Our work presented in this paper was supported from the KMOP-1.1.2-08/1-2008-0001 project by the BME-Infokom Innovátor Nonprofit Kft.

Appendix 1: Calculation of the equivalent Gaussian component

Interference component

The deduction of expression (12) will be detailed as

$$ {\mathbb{E}}\left[ {{\left( R_{m,k}^{\left( 2 \right)} \right)}^2} \right]={\mathbb{E}}\left[ \left( \hbox{Re}{{\left\{ \frac{2\sqrt{{s_0}{s_k}}}{{{T}_{\rm s}}}\int\limits_{-\infty }^{\infty }{{{\eta }_{k}}(t)\left( d_{m}^{*} \right){{g}^{*}}(t){{e}^{j\left( 2\pi \left( {{f}_{0}}-{f_k} \right)t+{{\Upphi }_{0}} \right)}}dt} \right\}}} \right)^2 \right]. $$

(50)

The ∑ _k=1 ^K sum will be neglected during this calculation, since the interference components arisen from different sources are independent. Furthermore, the sum components will be eliminated during the calculation of the expected value and cross-products will be zeros during the operation of raising to the second power.

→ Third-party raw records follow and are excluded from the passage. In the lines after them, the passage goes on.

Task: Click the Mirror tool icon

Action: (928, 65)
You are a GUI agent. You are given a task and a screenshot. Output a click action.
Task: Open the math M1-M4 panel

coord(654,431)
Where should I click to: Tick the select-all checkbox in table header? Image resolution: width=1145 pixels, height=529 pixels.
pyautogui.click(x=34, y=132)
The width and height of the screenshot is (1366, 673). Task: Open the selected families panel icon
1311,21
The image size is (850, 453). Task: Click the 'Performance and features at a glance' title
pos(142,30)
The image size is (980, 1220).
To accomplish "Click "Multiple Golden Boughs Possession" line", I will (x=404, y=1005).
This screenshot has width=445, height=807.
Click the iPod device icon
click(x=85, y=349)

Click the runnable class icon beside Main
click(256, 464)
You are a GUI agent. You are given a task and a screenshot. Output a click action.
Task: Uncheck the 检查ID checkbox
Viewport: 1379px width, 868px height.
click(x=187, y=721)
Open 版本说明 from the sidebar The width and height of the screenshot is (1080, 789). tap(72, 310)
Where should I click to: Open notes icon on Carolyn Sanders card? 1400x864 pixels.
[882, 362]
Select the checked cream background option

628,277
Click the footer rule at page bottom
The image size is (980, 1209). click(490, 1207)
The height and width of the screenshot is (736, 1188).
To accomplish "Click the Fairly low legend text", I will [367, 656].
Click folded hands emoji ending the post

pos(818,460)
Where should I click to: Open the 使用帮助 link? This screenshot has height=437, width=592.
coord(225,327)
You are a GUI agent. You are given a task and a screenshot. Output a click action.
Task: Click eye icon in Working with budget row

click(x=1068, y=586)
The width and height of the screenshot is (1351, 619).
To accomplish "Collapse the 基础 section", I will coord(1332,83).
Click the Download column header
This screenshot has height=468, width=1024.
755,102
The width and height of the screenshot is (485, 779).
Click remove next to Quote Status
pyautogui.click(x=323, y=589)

$$ \begin{aligned} &{\mathbb{E}}\left[ {{\left( R_{m,k}^{\left( 2 \right)} \right)}^2}\right]\\ &=\frac{4{s_k}{s_0}}{4{{T}_{\rm s}}^2}{\mathbb{E}}\left[ {{\left( \int\limits_{-\infty }^{\infty }{\left[ {{\eta }_{k}}(t)d_{l}^{*}{{g}^{*}}(t){{e}^{j\left( 2\pi \Updelta {f_k}t+{{\Upphi }_{0}} \right)}}+{{\eta}_{k}}^{*}(t){d_l}g(t){{e}^{-j\left( 2\pi \Updelta {f_k}t+{{\Upphi}_{0}} \right)}} \right]}dt \right)}^2} \right]\\ &=\frac{4{s_0}{s_k}}{4{{T}_{\rm s}}^2}{\mathbb{E}}\left[ \left( \int\limits_{-\infty }^{\infty }{\int\limits_{-\infty }^{\infty }{\left[ {{\eta }_{k}}(t)d_{l}^{*}{{g}^{*}}(t){{e}^{j\left( 2\pi \Updelta {f_k}t+{{\Upphi }_{0}} \right)}}+\eta _{k}^{*}(t){d_l}g(t){{e}^{-j\left( 2\pi \Updelta {f_k}t+{{\Upphi }_{0}} \right)}} \right]}} \right.\right.\\ &\left. \cdot \left[ {{\eta }_{k}}\left( \rho \right)d_{l}^{*}{{g}^{*}}\left(\rho \right){{e}^{j\left( 2\pi \Updelta {f_k}\rho +{{\Upphi }_{0}} \right)}}+\eta _{k}^{*}\left( \rho \right){d_l}g\left( \rho \right){{e}^{-j\left( 2\pi \Updelta {f_k}\rho +{{\Upphi }_{0}} \right)}} \right]dtd\rho \right]\\ &=\frac{4{s_k}{s_0}}{4{{T}_{\rm s}}^2}\int\limits_{-\infty }^{\infty }{\int\limits_{-\infty }^{\infty }{{{R}_{{{\eta }_{k}}}}\left( t-\rho \right){{\left| {d_l} \right|}^2}\left[ {{g}^{*}}(t)g\left( \rho \right){{e}^{j2\pi \Updelta {f_k}\left( t-\rho \right)}}+g(t){{g}^{*}}\left( \rho \right){{e}^{-j2\pi \Updelta {f_k}\left( t-\rho \right)}} \right]}}dtd\rho, \end{aligned} $$

(51)

since the correlation function has a symmetrical attribute, i.e. ${{{R}_{{{\eta }_{k}}}}\left( t-\rho \right)={{R}_{{{\eta }_{k}}}}\left( \rho -t \right)}$. Hereafter, the phase $\Upphi_0$ will be neglected, as η_k(t) also disposes of a random phase. In this way it has effect of no interest in final results’ point of view. Equal cross-products will remain, since in-phase and quadrature components are independent. After the introduction of new variables (co-ordinate transformation)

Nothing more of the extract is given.